2014 Fraser River Freshet Information

Link to Provincial Forecasts:  http://bcrfc.env.gov.bc.ca/bulletins/freshet.htm

Provincial River Outlook Issued:

June 11, 2014

Fraser River levels  reached just over 5.5m at the Mission gauge in the later part of May and have been droping since, to a current level below 4.5m.  As of June 10, 2014, water level forecasts will no longer be posted on the River Forecast website, unless levels return to around 5.5 m at the Fraser River at Mission gauge.

(Environment Canada) Overall, spring 2014 was slightly cooler and wetter than normal. Precipitation and near average temperatures through April provided late winter snowpack accumulation in the north. A delay in the onset of melt season occurred until early May. The warmer and wetter weather has led to rapid snow melt, and caused most rivers in the province to have above average flow in May. Flows in central interior reached up to 1-in-5 year to 1-in-20 year return period conditions. Despite the higher than normal snowpacks in the north, warming throughout the period was gradual, therefore was producing an incremental melt which minimized flooding.

May 30, 2014

Through most of the province, river levels are expected to continue to recede through the weekend. Flows on the Fraser River at Hope are expected to drop to around 8000 m3/s by early next week. The Fraser River at Mission has also dropped, and is currently at a gauge height of 5.46 m.

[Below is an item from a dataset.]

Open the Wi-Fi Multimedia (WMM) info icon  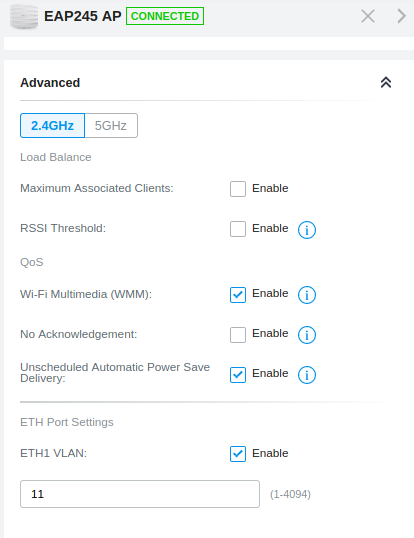[x=307, y=295]
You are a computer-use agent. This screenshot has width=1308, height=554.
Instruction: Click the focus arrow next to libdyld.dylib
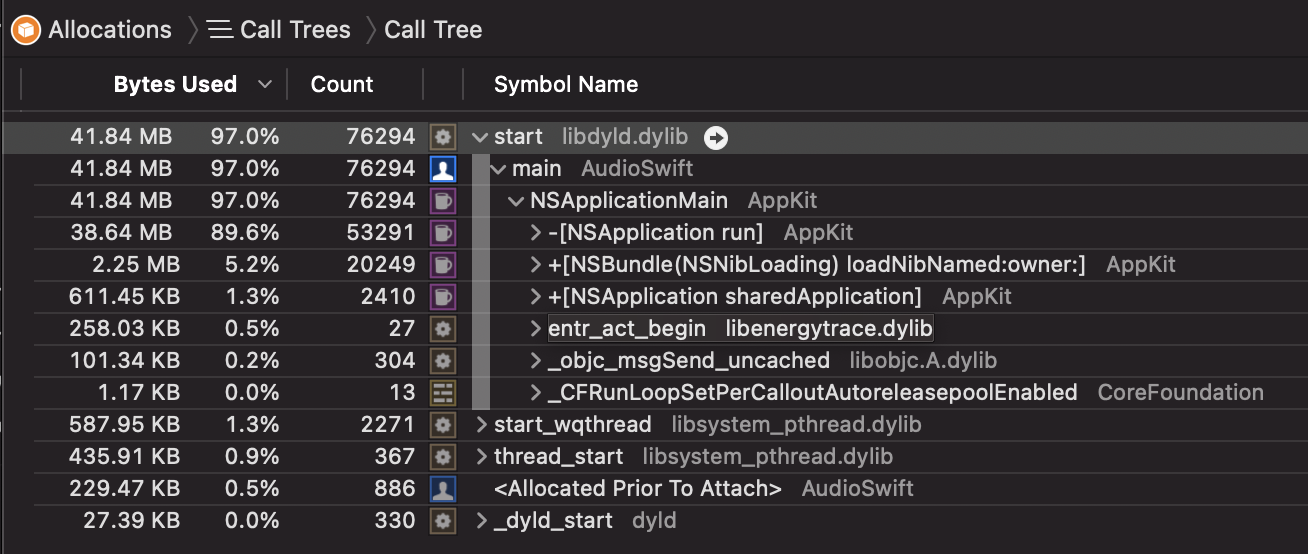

The warming trend through next week will cause increased snow melt rates for the remaining snow pack, and may result in increased river levels towards the middle of next week.

May 15, 2014:

With warmer weather in early-May, the seasonal melt of the snow pack is under way. The Province has reported that many of the larger river systems, including the Fraser River and Thompson River, are flowing at well above normal levels for this time of year, and in many cases are approaching mean annual flow level. On the Fraser River, an estimated 26% of the freshet runoff (forecasted April-September volume) has passed through Shelley, and 22% through Hope. Typically, the peak of the runoff season occurs when 35-45% of the freshet volume has passed. On the Fraser River, on-going flood risk from snow melt is expected to last another 3 weeks.

May 6, 2014:

Fraser River Freshet Outlook was presented to Council. Overall snowpack for the Fraser River basin is 99% of normal as of April 1st; approximately the same as last year's snowpack, which was also about 100% of normal.  Expected peak this year (assuming relatively normal spring runoff conditions) is 8,600 cubic metres per second at Hope. This would result in water levels in the order of 5.5m at the Mission Gauge.

The peak will depend on the weather during May and June and higher than average flows will occur if there is delayed snowmelt followed by a sudden hot spell or if widespread heavy rainfall coincides with peak snowmelt.